It hurts to admit, but it's the first step to realizing both political sides want the same thing in this case.
Usually when someone – a business, government, or otherwise – wants to let out some bad information that needs to be public but could do with less exposure (to the benefit of the releaser) it’s a good idea to release said information late on a Friday. This is known as a “document dump”. With the weekend about to begin, whatever stories would come out from the release of said information would be treated to less media exposure than otherwise during the week whether it’s from a function of less journalists writing or less readers reading. It’s a tacky way to play political games that each party, each Presidency, is entirely guilty of.

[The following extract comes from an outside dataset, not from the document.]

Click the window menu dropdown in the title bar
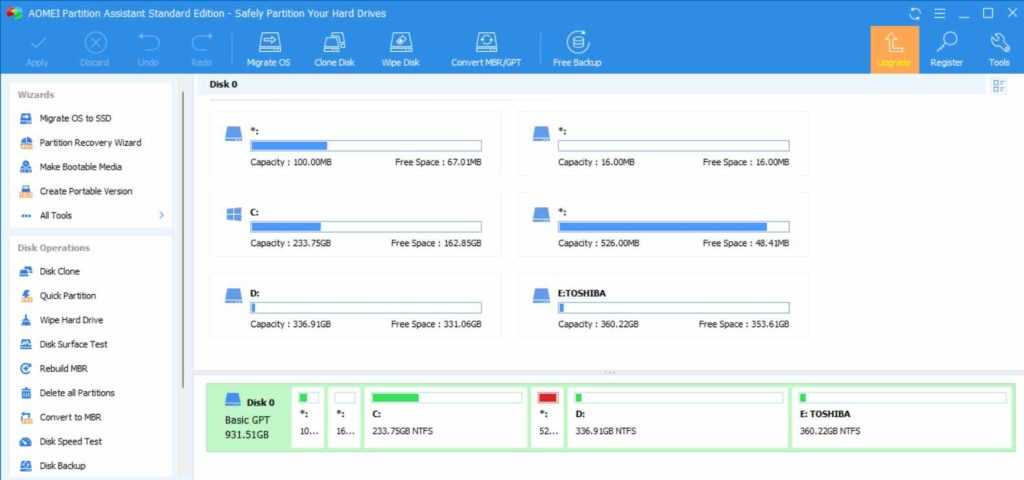 coord(940,13)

There’s varying degrees of the dumps, though. A Friday evening is bad enough. A Friday evening before a holiday weekend garners you even less attention. A Saturday afternoon hours before New Year’s Eve celebrations begin? Now that’s a special kind of dump. It was in that dim of a spotlight that President Obama decided to sign into law the latest National Defense Authorization Act (NDAA). As mentioned previously, the NDAA is an annual event. It’s a has-to-pass piece of legislation in order to keep funding basic military functions and operations, right on down to paying soldiers. This makes it a juicy and ripe target for attaching controversial riders that would otherwise probably not stand a chance on their own for being passed – or would draw too much negative attention if an attempt was made.

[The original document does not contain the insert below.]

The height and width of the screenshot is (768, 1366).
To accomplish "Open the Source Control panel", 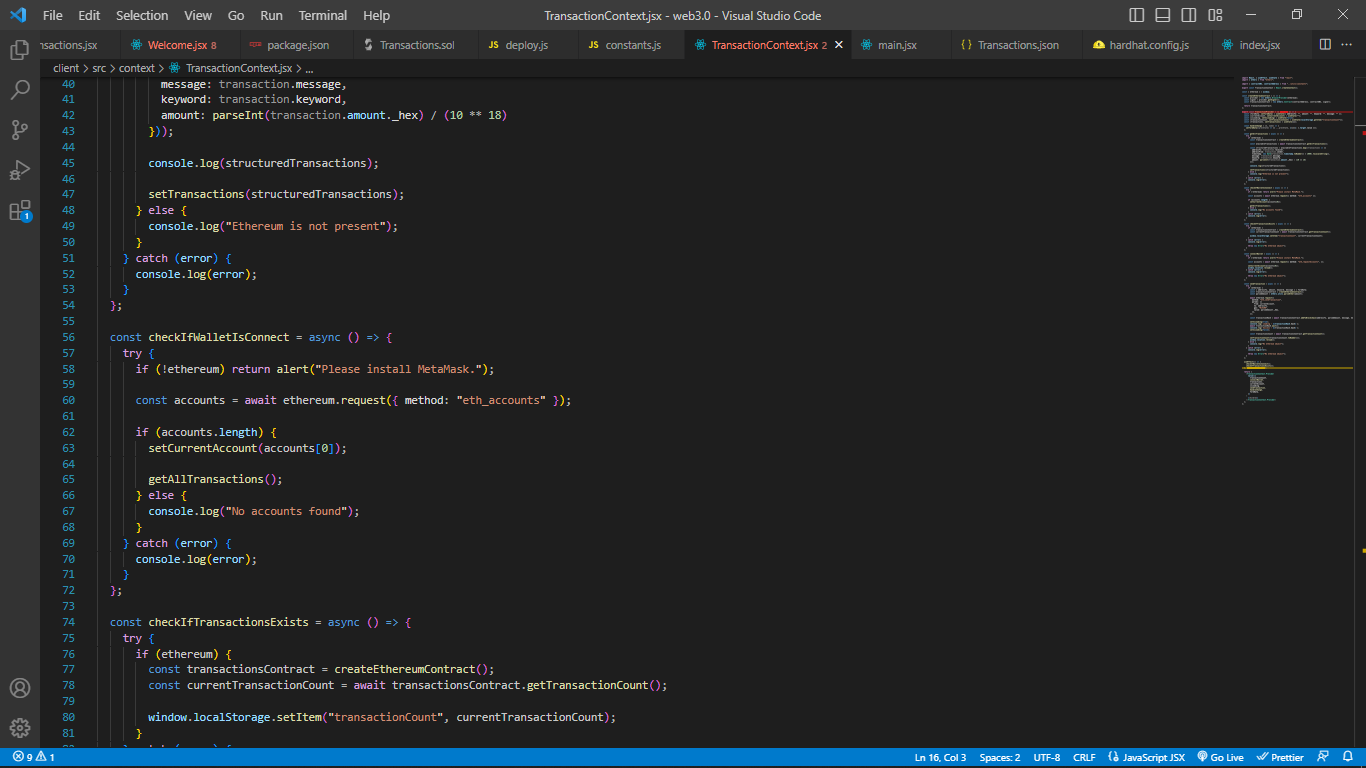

The highlight of this year’s attached uselessness were buried in sections 1031 and 1032 of the law. Signing this bill would codify into law the practices the U.S. has engaged in in the post 9/11 security state: indefinite detention of terror suspects – even the ones who have been cleared of wrongdoing (Guantanamo Bay) – redefining the battlefield as “anywhere” to match the War on Terror’s end time as “never”, and extending the ability to indefinitely detain someone from non U.S. citizens to U.S. citizens in the United States. After some previous argument about draft language of the bill, language that would have given the Secretary of Defense the power to decide who gets to be held indefinitely or not in federal prison or at a military facility was instead transferred to the President. President Obama had threatened to veto the bill if that was not done, and sure enough dropped the veto threat once that was accomplished.

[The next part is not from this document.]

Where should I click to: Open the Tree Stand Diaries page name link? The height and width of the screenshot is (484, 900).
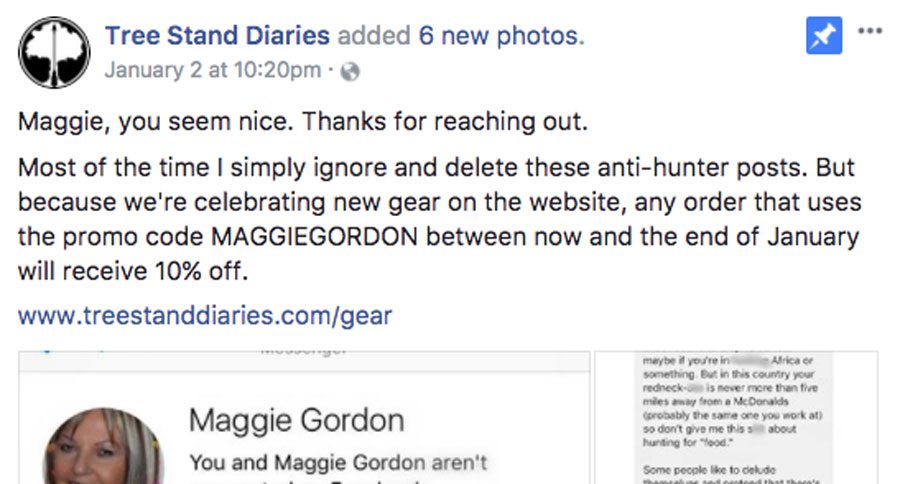click(218, 36)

Instead of signing the bill when the cameras were still in Washington and the political world had not checked out for the holidays, the President waited to sign the bill until nearly the last possible moment – during the afternoon on New Year’s Eve. He did sign it with some “reservations” though, expressed in a signing statement:
“The fact that I support this bill as a whole does not mean I agree with everything in it,” Mr. Obama said in a statement issued in Hawaii, where he is on vacation. “I have signed this bill despite having serious reservations with certain provisions that regulate the detention, interrogation and prosecution of suspected terrorists.”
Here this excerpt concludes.